··· ТЕКСТ УПРАЖНЕНИЯ ···

Исследование приводит нас к двум выводам. Во-первых, лингвистические предсказания буквально пронизывают наш мозг. Точно оценив степень удивления, а также показав, что на разных уровнях иерархии коры мозга наблюдается разный уровень удивления, мы получаем важное доказательство фундаментальной идеи о языке, озвученной в этой главе. Она гласит: наш мозг постоянно генерирует гипотезы о том, что мы слышим, что прозвучит дальше и что это все значит. Именно об этом мы говорили в главе 1, из которой узнали, что именно постоянное ожидание слов, которых мы слышим, делает речь в принципе понятной и разборчивой.

Во-вторых, мы узнали и кое-что еще — возможно, даже намного более важное: вычисления, проводимые искусственными языковыми моделями, и те, что происходят в наших головах, опираются на одну информацию. Это приводит нас к любопытному предположению: возможно, процессы в наших биологических мозгах и искусственных машинах имеют качественное сходство.

Если мы серьезно отнесемся к этой возможности, то она бросит заметную тень на декартову модель языка, с которой мы начали. С точки зрения Декарта или Хомского язык возносит нас на пьедестал, поскольку его невозможно свести к чисто механическому отслеживанию закономерностей. Но здесь мы видим, что крутящиеся вычислительные шестеренки механического алгоритма вроде GPT-2 порождают предсказательные структуры, похожие на те, что работают в языковых центрах мозга. Сходство между нашим умом и машинами на первый взгляд ставит перед нами очень неприятную дилемму. Что нам делать: поднять искусственные разумы на те пьянящие высоты, в которых парят наши собственные, или самим опуститься на пару ступенек и добровольно лечь в канаву неоригинальности и сопоставления шаблонов?

··· ИСХОДНЫЕ СТРОКИ ···

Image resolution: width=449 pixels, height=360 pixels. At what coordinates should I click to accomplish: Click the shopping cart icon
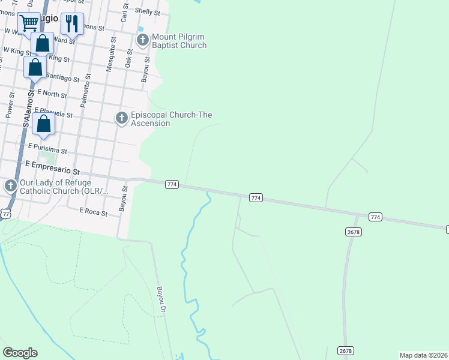pyautogui.click(x=29, y=23)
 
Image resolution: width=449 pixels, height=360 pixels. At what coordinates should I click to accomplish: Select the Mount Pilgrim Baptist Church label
pyautogui.click(x=179, y=41)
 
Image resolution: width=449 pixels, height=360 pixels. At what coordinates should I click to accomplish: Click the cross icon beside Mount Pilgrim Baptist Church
pyautogui.click(x=142, y=41)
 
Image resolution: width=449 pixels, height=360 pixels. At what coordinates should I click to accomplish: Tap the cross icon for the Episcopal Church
pyautogui.click(x=122, y=118)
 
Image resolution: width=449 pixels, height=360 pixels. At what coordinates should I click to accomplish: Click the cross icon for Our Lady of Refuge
pyautogui.click(x=11, y=186)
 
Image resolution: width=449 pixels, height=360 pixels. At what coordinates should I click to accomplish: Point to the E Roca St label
pyautogui.click(x=94, y=212)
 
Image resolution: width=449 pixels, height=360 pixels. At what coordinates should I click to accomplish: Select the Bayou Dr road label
pyautogui.click(x=161, y=300)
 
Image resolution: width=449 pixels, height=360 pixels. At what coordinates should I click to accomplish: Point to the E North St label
pyautogui.click(x=52, y=94)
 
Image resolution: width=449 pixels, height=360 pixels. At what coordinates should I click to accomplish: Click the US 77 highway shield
pyautogui.click(x=6, y=214)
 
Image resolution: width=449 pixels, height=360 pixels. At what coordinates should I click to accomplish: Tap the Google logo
pyautogui.click(x=20, y=353)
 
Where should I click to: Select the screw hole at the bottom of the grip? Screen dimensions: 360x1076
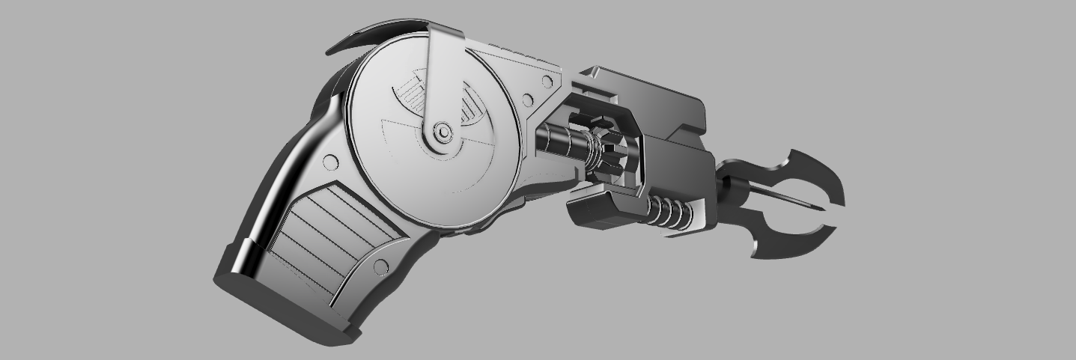pyautogui.click(x=380, y=266)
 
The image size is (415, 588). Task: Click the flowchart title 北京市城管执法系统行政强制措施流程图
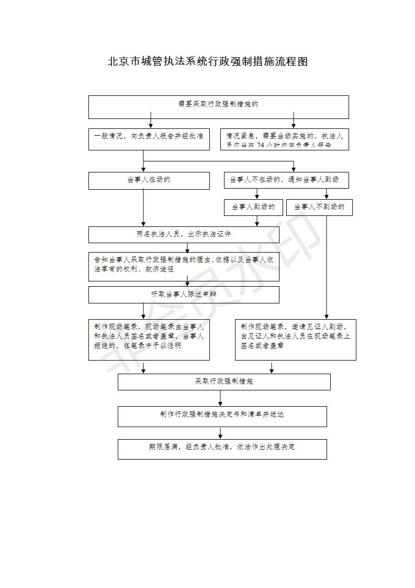tap(208, 62)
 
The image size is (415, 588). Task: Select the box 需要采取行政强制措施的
tap(218, 107)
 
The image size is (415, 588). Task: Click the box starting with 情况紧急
tap(284, 139)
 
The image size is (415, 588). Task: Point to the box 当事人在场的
tap(149, 181)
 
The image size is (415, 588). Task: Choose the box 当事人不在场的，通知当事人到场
tap(286, 180)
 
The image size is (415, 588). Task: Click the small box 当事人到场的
tap(253, 207)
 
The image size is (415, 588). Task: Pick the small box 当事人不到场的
tap(319, 207)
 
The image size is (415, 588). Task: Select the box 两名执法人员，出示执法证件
tap(184, 234)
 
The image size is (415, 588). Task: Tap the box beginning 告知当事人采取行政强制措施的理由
tap(184, 266)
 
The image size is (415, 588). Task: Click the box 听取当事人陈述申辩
tap(184, 295)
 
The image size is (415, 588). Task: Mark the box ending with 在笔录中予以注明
tap(149, 340)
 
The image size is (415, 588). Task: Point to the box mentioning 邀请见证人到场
tap(295, 340)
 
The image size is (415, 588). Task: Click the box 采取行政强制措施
tap(224, 382)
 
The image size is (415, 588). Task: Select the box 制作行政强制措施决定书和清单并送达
tap(222, 416)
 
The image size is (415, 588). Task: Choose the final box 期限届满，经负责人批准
tap(222, 449)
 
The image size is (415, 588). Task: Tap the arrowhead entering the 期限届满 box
tap(220, 436)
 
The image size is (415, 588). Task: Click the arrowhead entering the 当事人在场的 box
tap(143, 169)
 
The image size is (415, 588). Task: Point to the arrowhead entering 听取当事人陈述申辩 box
tap(187, 284)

···

*ЗАДАНИЯ К УПРАЖНЕНИЮ:*
a. В какой главе, согласно тексту о предсказаниях в мозге, говорилось, что постоянное ожидание слов делает речь понятной и разборчивой?
b. Продолжите, пожалуйста, текст о сходстве мозга и языковых моделей, начиная после его последнего предложения.

*ВАШИ ОТВЕТЫ:*
a. В главе 1.

b.
На первый взгляд мысль, что язык внутри нашего разума похож на язык внутри машин, пугает. Некомфортно считать, что языковые центры вашего мозга просто считывают и используют паттерны, как машина, и все, что вы говорите и пишете, состоит из «пережеванных» паттернов, мотивов, механизмов и фраз, усвоенных из чужой речи.

Меня тоже терзает это интуитивное беспокойство. На данном этапе, под конец книги, мысль о том, что я выполняю по сути механическую работу — ту, на которую машина потратит куда меньше усилий, — отрезвляет. Возможно, когда мы доживем до GPT-6 или GPT-7, алгоритмы смогут уже писать книги от начала до конца, причем более интересные и увлекательные, чем эта.

Возможно, нас ранит мысль о том, что наш оригинальный голос на самом деле вырабатывается механизмом в голове, который просто повторяет и копирует услышанное раньше. Но, возможно, мы найдем бальзам для раненой души, иначе взглянув на само определение оригинальности.

Копировать, чтобы создать новое

В подходе, который мы использовали до сих пор, добродетели вроде «оригинальности» и «генеративности» противопоставляются порокам — «копированию», «плагиату», «клише». Это кажется интуитивно верным, но может быть ошибкой. Например, эссеист XVI века Мишель де Монтень относился к заимствованиям куда более благосклонно.

Пчелы перелетают с цветка на цветок для того, чтобы собрать нектар, который они целиком претворяют в мед; ведь это уже больше не тимьян или майоран. Точно так же и то, что человек заимствует у других, будет преобразовано и переплавлено им самим, чтобы стать его собственным творением, то есть собственным его суждением[179].

Аргумент Монтеня служит блестящим доказательством самому себе: красивую метафору с пчелами он, скорее всего, украл у римского писателя Сенеки, который дал такое же описание творческого грабежа примерно за 2000 лет до него[180].

Монтень, полагаю, нашел бы общий язык с группой психологов, которые называют себя «эволюционными эпистемологами»; они считают, что процессы творчества и заимствования не противоположны, а взаимосвязаны.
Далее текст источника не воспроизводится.